### What is required
Once the line with "The width and height of the screenshot is (1302, 924)." is found in the data, output it and each following line exactly, up to and including the line with "Given: Click the", and nothing before or after.

### Material shown

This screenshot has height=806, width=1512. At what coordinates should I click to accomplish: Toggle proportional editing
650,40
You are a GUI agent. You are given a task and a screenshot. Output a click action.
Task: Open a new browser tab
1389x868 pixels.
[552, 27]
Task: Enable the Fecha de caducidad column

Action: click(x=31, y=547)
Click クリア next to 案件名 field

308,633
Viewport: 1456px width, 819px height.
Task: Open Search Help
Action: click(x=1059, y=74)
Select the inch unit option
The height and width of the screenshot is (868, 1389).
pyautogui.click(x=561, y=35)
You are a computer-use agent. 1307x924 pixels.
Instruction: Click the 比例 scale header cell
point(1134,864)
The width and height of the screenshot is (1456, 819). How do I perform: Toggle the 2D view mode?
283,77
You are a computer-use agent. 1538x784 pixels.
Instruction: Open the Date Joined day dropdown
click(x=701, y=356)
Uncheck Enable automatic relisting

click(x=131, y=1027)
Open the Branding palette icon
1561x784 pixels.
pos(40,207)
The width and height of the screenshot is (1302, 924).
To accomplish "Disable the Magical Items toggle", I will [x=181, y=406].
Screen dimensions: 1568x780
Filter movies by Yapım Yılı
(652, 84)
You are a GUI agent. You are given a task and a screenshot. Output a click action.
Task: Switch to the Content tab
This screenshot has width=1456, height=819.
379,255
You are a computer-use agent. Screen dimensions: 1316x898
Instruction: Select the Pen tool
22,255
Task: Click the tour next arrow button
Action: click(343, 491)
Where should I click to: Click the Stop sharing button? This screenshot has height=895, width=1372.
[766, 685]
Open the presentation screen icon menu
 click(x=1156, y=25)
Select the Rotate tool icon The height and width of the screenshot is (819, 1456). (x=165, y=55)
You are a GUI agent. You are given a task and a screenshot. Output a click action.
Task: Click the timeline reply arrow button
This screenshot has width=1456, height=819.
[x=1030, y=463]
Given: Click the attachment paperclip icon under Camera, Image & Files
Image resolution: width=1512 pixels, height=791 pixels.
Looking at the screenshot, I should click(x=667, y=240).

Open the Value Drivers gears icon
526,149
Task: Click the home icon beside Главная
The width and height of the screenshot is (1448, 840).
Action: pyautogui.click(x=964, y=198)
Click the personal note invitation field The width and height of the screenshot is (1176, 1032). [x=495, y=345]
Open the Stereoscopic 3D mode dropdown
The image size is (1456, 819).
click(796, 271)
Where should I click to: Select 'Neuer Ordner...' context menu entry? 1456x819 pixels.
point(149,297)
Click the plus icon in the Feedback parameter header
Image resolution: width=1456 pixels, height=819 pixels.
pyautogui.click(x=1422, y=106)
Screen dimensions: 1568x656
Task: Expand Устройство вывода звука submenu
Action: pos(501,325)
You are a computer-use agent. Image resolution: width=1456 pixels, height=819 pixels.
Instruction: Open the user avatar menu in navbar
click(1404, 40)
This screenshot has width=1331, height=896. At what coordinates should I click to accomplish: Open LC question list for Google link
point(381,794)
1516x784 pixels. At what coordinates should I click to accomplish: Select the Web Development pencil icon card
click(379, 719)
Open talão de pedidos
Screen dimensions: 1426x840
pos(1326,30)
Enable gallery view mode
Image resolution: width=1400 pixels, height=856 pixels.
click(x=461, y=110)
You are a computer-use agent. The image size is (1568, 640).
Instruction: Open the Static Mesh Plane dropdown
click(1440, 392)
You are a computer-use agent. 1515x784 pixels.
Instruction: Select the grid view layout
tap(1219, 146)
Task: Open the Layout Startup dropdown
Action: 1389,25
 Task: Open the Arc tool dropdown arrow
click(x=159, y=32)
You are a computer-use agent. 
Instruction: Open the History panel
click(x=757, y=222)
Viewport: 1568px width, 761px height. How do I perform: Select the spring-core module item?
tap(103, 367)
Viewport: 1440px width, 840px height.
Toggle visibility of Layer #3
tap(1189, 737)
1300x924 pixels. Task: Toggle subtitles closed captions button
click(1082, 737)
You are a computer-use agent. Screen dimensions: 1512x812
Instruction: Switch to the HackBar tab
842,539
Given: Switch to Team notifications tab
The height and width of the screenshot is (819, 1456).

### Answer to this exercise
The width and height of the screenshot is (1302, 924).
To accomplish "Disable the Magical Items toggle", I will [x=181, y=406].
Screen dimensions: 1568x780
Filter movies by Yapım Yılı
(652, 84)
You are a GUI agent. You are given a task and a screenshot. Output a click action.
Task: Switch to the Content tab
This screenshot has width=1456, height=819.
379,255
You are a computer-use agent. Screen dimensions: 1316x898
Instruction: Select the Pen tool
22,255
Task: Click the tour next arrow button
Action: click(343, 491)
Where should I click to: Click the Stop sharing button? This screenshot has height=895, width=1372.
[766, 685]
Open the presentation screen icon menu
 click(x=1156, y=25)
Select the Rotate tool icon The height and width of the screenshot is (819, 1456). (x=165, y=55)
You are a GUI agent. You are given a task and a screenshot. Output a click action.
Task: Click the timeline reply arrow button
This screenshot has width=1456, height=819.
[x=1030, y=463]
Given: Click the attachment paperclip icon under Camera, Image & Files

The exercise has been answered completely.